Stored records
────────────────────────────────────────

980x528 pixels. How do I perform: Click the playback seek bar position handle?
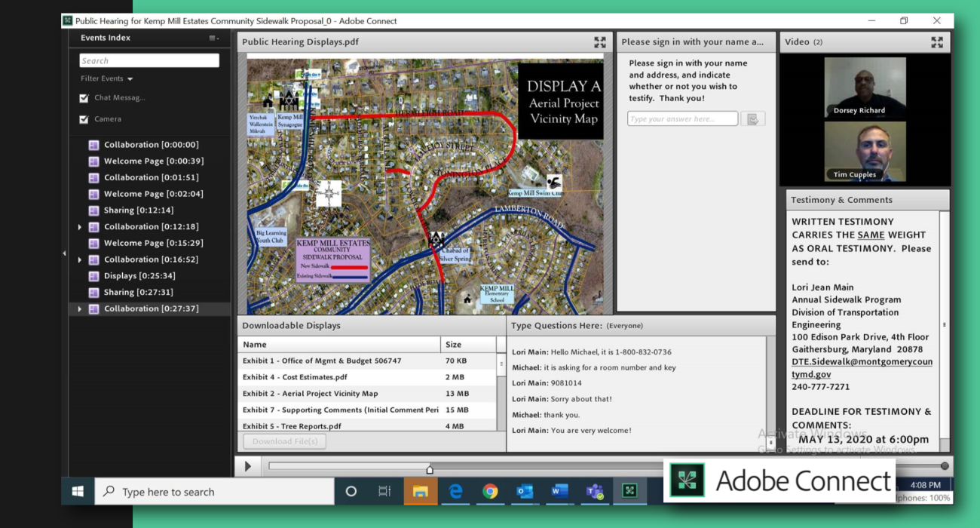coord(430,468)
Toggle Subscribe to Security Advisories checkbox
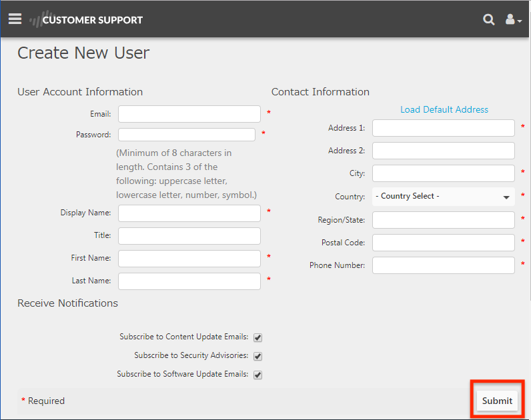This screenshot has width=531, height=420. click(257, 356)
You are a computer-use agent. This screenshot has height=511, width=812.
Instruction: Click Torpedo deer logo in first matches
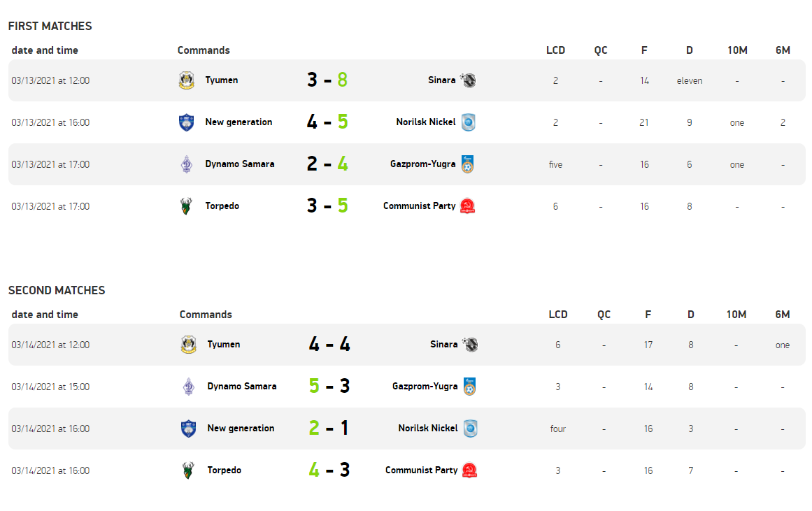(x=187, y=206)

────────────────────────────────────────

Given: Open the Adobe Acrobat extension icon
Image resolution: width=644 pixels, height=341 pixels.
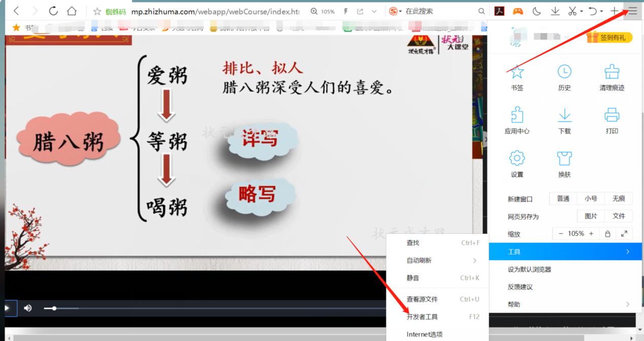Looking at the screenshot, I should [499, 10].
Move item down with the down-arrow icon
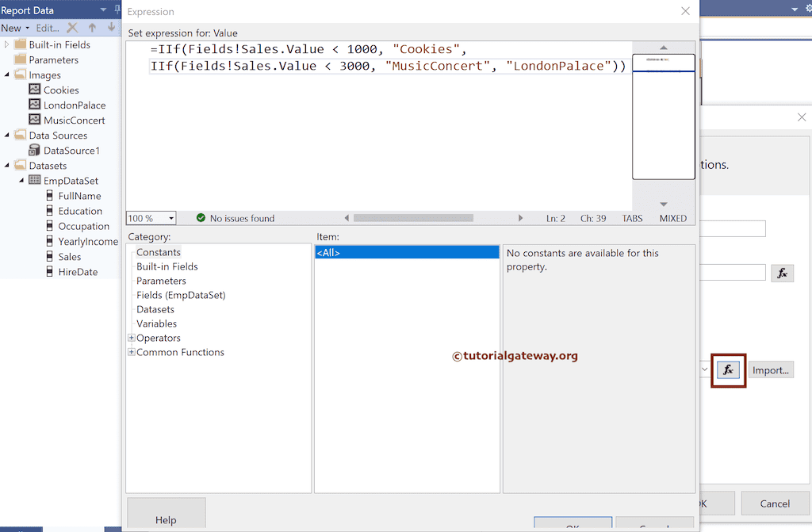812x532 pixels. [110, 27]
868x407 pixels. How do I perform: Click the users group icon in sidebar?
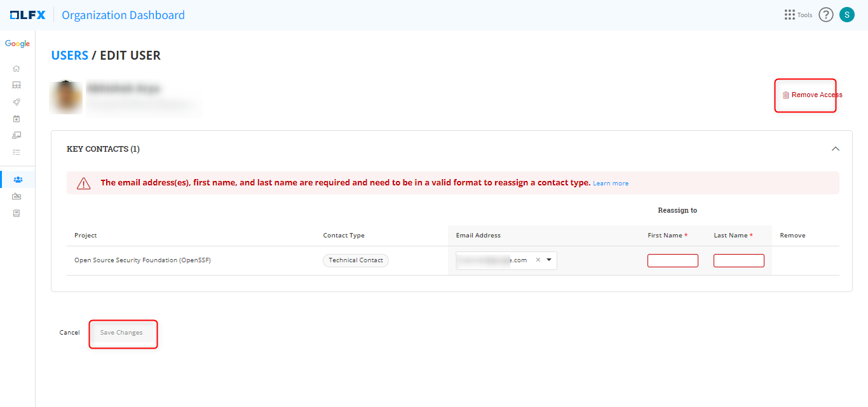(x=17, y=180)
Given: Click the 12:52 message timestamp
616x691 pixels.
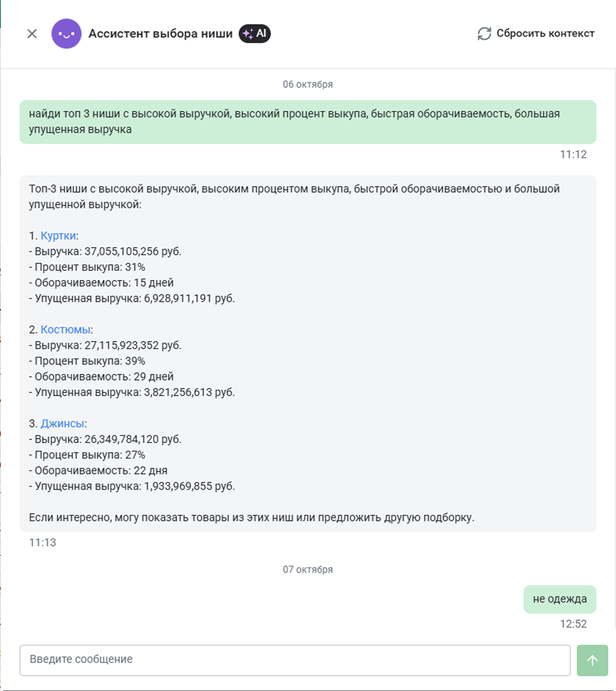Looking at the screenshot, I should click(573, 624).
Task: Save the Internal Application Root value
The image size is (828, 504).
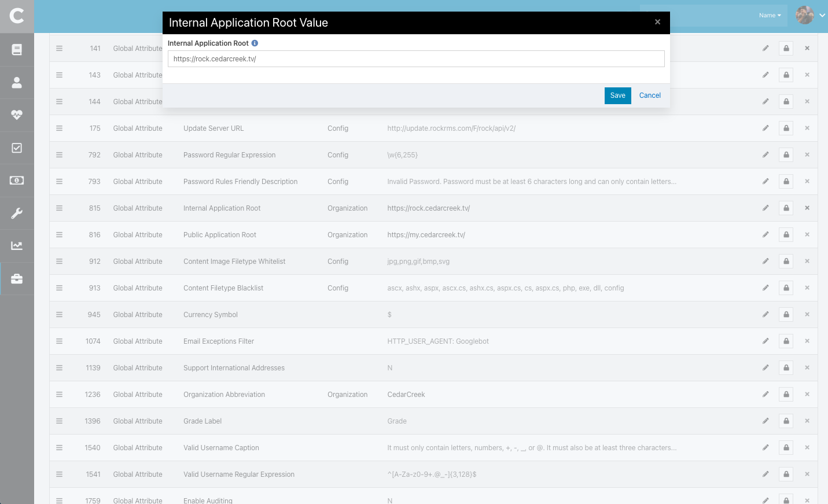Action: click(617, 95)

────────────────────────────────────────

> [Directions for this task] Look through the records above and please copy every line in which the string "Given" occurs.

> [Finished exercise]
Given: Open the Adobe Acrobat extension icon
Given: Click the 12:52 message timestamp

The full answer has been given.